Cómo afecta el rebujito a tu cuerpo, según expertos en salud: "Es una bomba de azúcar"
Es el rey refrescante de las ferias.
Con la Feria de Abril en Sevilla, arranca también la temporada del rebujito, una bebida que se ha convertido en símbolo de estas celebraciones. Refrescante, fácil de beber y aparentemente ligera, su popularidad no deja de crecer año tras año.
El rebujito se elabora con una mezcla sencilla: vino, que habitualmente es fino, manzanilla o Montilla-Moriles, refresco con gas sabor limón o lima, hierbabuena y mucho hielo. Sin embargo, esa facilidad para consumirlo es precisamente lo que preocupa a los expertos.
Una combinación de alcohol y azúcar
Aunque pueda parecer suave, el rebujito esconde una combinación que puede afectar al organismo más de lo que se percibe a simple vista. Por un lado, contiene alcohol procedente del vino; por otro, una alta cantidad de azúcar derivada de los refrescos.
Esta mezcla convierte al rebujito en lo que muchos especialistas describen como una "bomba de azúcar". El consumo frecuente o excesivo puede favorecer el aumento de peso, elevar el riesgo de enfermedades metabólicas como la diabetes y contribuir a problemas cardiovasculares a largo plazo.
Uno de los aspectos más relevantes es cómo el azúcar influye en la absorción del alcohol. Según los expertos, los refrescos azucarados pueden acelerar la entrada del alcohol en el torrente sanguíneo. Esto se traduce en una sensación de embriaguez más rápida, lo que puede llevar a beber más cantidad sin ser plenamente consciente. Además, esta absorción acelerada también puede intensificar la resaca posterior.
Impacto en la salud bucal y digestiva
Más allá de los efectos generales, el rebujito también puede afectar a la salud bucodental. El alto contenido en azúcar de los refrescos favorece la proliferación de bacterias en la boca, lo que puede derivar en caries y deterioro del esmalte dental.
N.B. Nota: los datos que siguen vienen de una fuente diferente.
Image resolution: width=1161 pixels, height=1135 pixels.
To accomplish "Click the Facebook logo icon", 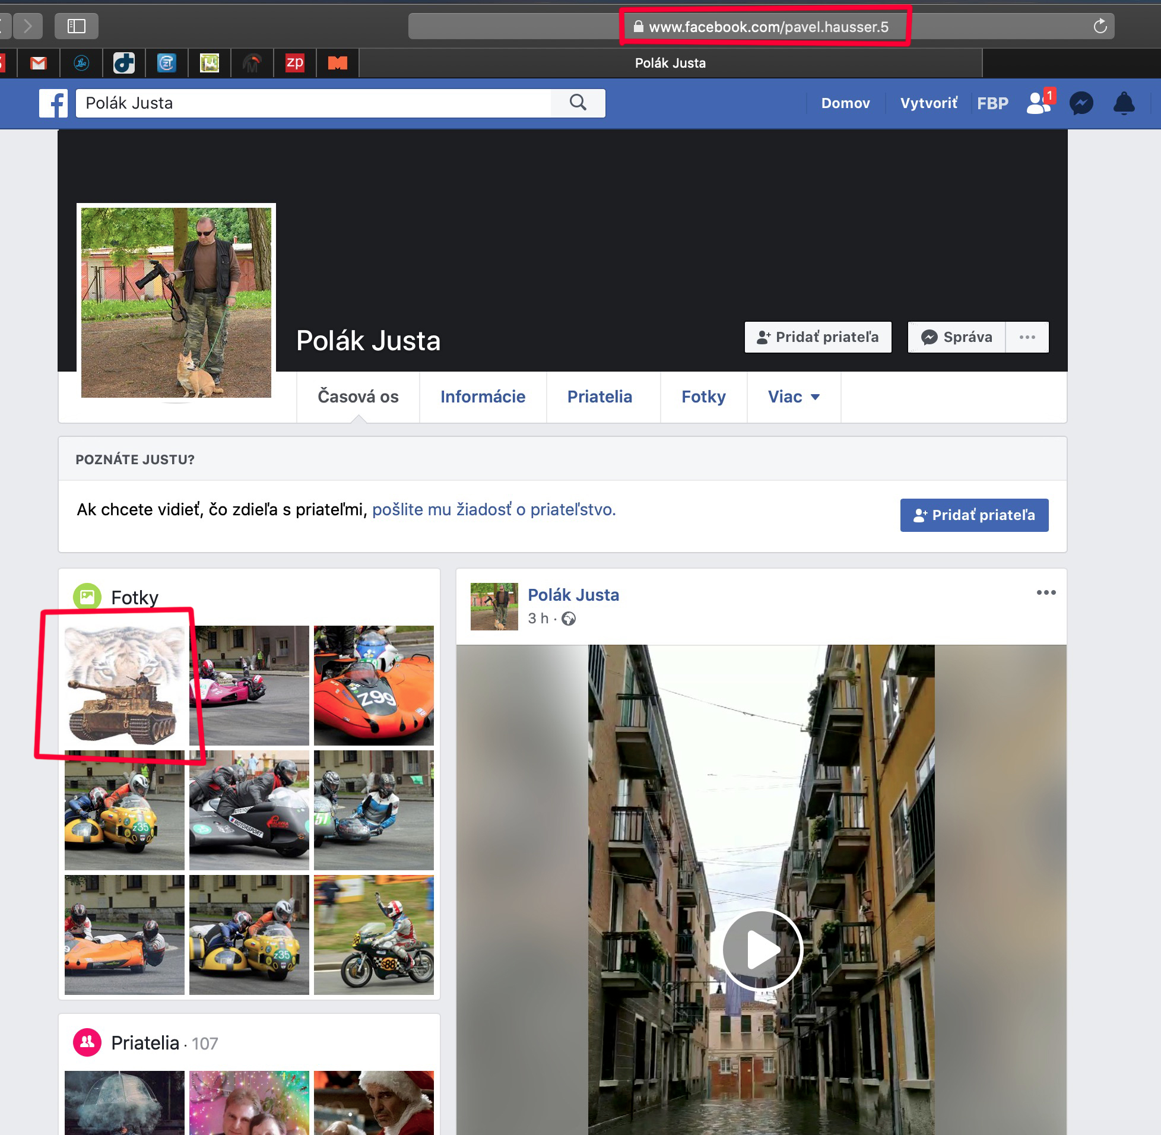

A esto se suma la acidez de las bebidas gaseosas, que contribuye al desgaste dental. Los expertos advierten que la combinación de alcohol y azúcar puede ser especialmente perjudicial si no se mantiene una buena higiene bucal durante los días de feria. En el plano digestivo, la mezcla de vino y gaseosa puede resultar pesada para algunas personas, provocando molestias como hinchazón o digestiones lentas.
Disfrutar con responsabilidad
Durante las ferias, donde el ambiente invita a beber de forma continuada, es fácil perder la noción de la cantidad ingerida. Por ello, recomiendan pautas sencillas para reducir su impacto:
- Alternar el consumo de rebujito con agua para mantenerse hidratado
- Limitar la cantidad y espaciar las bebidas
- Optar por versiones con menos azúcar o sin alcohol en caso necesario
- Mantener una buena higiene bucal
A pesar de estos riesgos, los especialistas coinciden en que el problema no es el rebujito en sí, sino su consumo excesivo. Disfrutar de la feria y de sus bebidas típicas es posible, siempre que se haga con moderación y conocimiento.